Prihandoyo Kuswanto (FT/IST)
“…Ini yang tidak dibaca oleh pengamandemen UUD 1945. Dengan begitu, bagi bangsa ini, harus berjihad mengembalikan UUD 1945 Asli. Ini keharusan bagi kita yang mencintai Indonesia.”
Oleh Prihandoyo Kuswanto*

DIUBAHNYA Pasal 1 Ayat 2, itu sama dengan meruntuhkan bangunan NKRI (Negara Kesatuan Republik Indonesia). Aliran pemikiran, sebagaimana dalam UUD (Undang Undang Dasar 1945) mewujud dalam bentuk Lembaga Tertinggi Negara, yaitu MPR  (Majelis Permusyawaratan Rakyat). MPR ini pemegang kekuasaan tertinggi di Negara Republik Indonesia.

Di dalam Sidang II BPUPKI, Panitia Kecil Perancang UUD, setelah mengkaji belasan konstitusi dari negara-negara merdeka dan berpengaruh di dunia, seperti Konstitusi-konstitusi USA, Inggris, Weimar (nama sebelum menjadi Jerman), Jermania, Perancis, Belanda, Cekoslovakia, Jepang, Philipina, Uni Sovyet, Burma, dan lain-lain, BPUPKI kemudian memilih sistem sendiri dalam ketata-negaraannya. Yang kemudian dikenal oleh dunia pada saat itu adalah sistem presidensial (sebagaimana dianut USA) dan sistem parlementer yang dianut Inggris.

Tetapi, sistem presidensial ala USA, ditolak. Begitu juga sistem parlementer ala Inggris juga ditolak. Panitia kecil perancang UUD, kemudian menciptakan apa yang kemudian disebut dengan Sistem Majelis Permusyawaratan Rakyat (MPR). MPR ini sengaja dirancang sebagai penjelmaan dari seluruh rakyat Indonesia.

Nah, sistem MPR ini diyakini merupakan perwujudan dari kedaulatan rakyat, bukan kedaulatan individu. Kedaulatan rakyat di dalam keanekaragaman rakyat Indonesia yang berbhinneka, baik dalam suku, agama, ras, serta bahasa.

Di dalam MPR ini lah seluruh rakyat Indonesia — melalui wakil-wakilnya — berkumpul atau dikumpulkan (collecting) untuk melakukan permusyawaratan guna merumuskan haluan negara (GBHN). Mereka memilih dan meminta pertanggungjawaban presiden dan wakil presiden, serta membuat dan mengubah Undang-undang Dasar.

Kedaulatan rakyat (jelas) bukan kedaulatan individu. Artinya kedaulatan rakyat dalam pengertian jamak, bukan individu. Sesuai dengan sifat sosial dari masyarakat yang hidup dalam kelompok-kelompok, maka, dengan keterwakilan dari kelompok-kelompok, golongan-golongan itulah rakyat terwakili kedaulatannya di lembaga yang bernama MPR.
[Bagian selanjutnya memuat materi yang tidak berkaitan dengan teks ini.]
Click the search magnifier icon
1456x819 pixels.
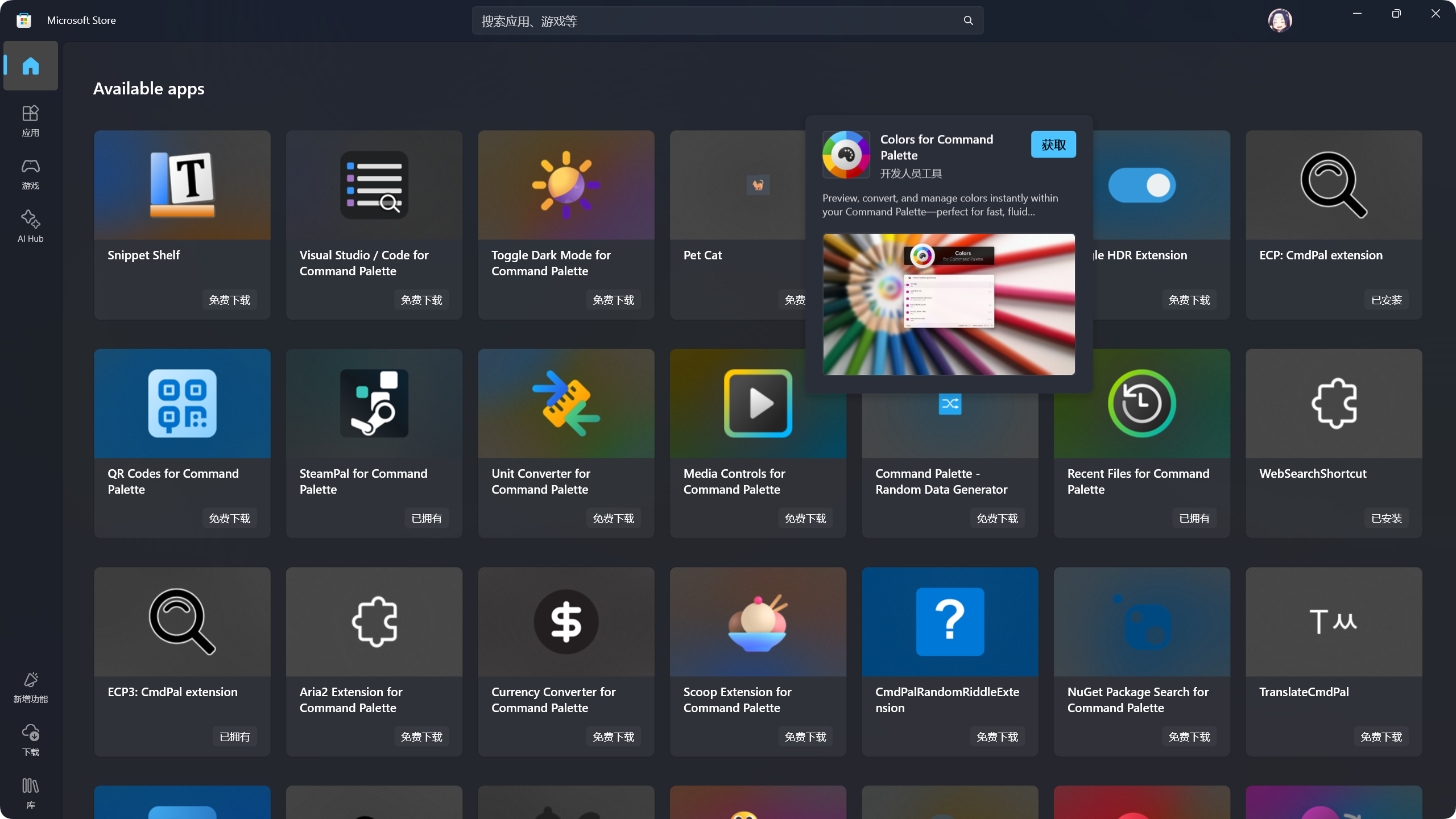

Karena itulah, MPR di dalam ketatanegaraan Negara Republik Indonesia sebagai lembaga tertinggi negara. Sebagai lembaga tertinggi negara, MPR tidak bersidang setiap saat atau setiap tahun, tetapi sekurang-kurangnya sekali dalam lima tahun.

Ini harus dipahami, mengingat MPR sebenarnya bukanlah lembaga politik, seperti Presiden (eksekutif), DPR (legislatif), dan Mahkamah Agung (yudikatif), melainkan lembaga yang menjadi sumber dari kekuasaan dan kedaulatan bagi lembaga-lembaga di bawah MPR (representasi kedaulatan rakyat).
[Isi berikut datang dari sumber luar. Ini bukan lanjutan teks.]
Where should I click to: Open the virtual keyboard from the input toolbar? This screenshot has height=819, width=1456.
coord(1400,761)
Lembaga-lembaga di bawah MPR adalah lembaga-lembaga tinggi negara yang, bekerja setiap hari dan, setiap saat sesuai dengan haluan negara yang telah ditentukan dan diamanahkan kepada lembaga-lembaga negara tersebut.

Nah, sebagai lembaga perwujudan seluruh rakyat Indonesia, MPR disusun dengan keanggotaan tersendiri, terdiri dari Anggota DPR, utusan-utusan Daerah, dan utusan-utusan Golongan. Oleh karena itu, anggota MPR akan menjadi sangat besar, sehingga MPR tidak perlu bersidang setiap saat. MPR bersidang sekurang-kurangnya sekali dalam lima tahun.
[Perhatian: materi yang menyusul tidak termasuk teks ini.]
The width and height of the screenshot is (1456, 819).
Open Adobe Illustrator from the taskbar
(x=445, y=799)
Menjadi menarik mencermati penggunaan istilah “utusan-utusan” dalam susunan anggota MPR. Utusan-utusan ini maksudnya adalah bahwa ‘utusan-utusan’ tersebut datang ke Jakarta hanya ketika bersidang setiap sekurang-kurangnya sekali dalam lima tahun sesuai dengan ketentuan UUD, atau ketika situasi dalam kondisi tertentu sehingga pimpinan MPR memanggil anggota MPR untuk bersidang.

Jadi, setelah Sidang 5 tahunan selesai, utusan-utusan daerah dan utusan-utusan golongan ini kembali ke tempat masing-masing. Setelah itu menjadi kewajiban dari lembaga-lembaga tinggi negara dalam menyelenggarakan pemerintahan dengan mengacu kepada Garis-garis Besar Haluan Negara (GBHN) yang telah dibuat dan ditetapkan oleh Sidang MPR.

Sistem MPR sebagai sistem sendiri, sebagai bentuk kreatif dari founding fathers dalam merancang bangunan ketatanegaraan Negara Republik Indonesia.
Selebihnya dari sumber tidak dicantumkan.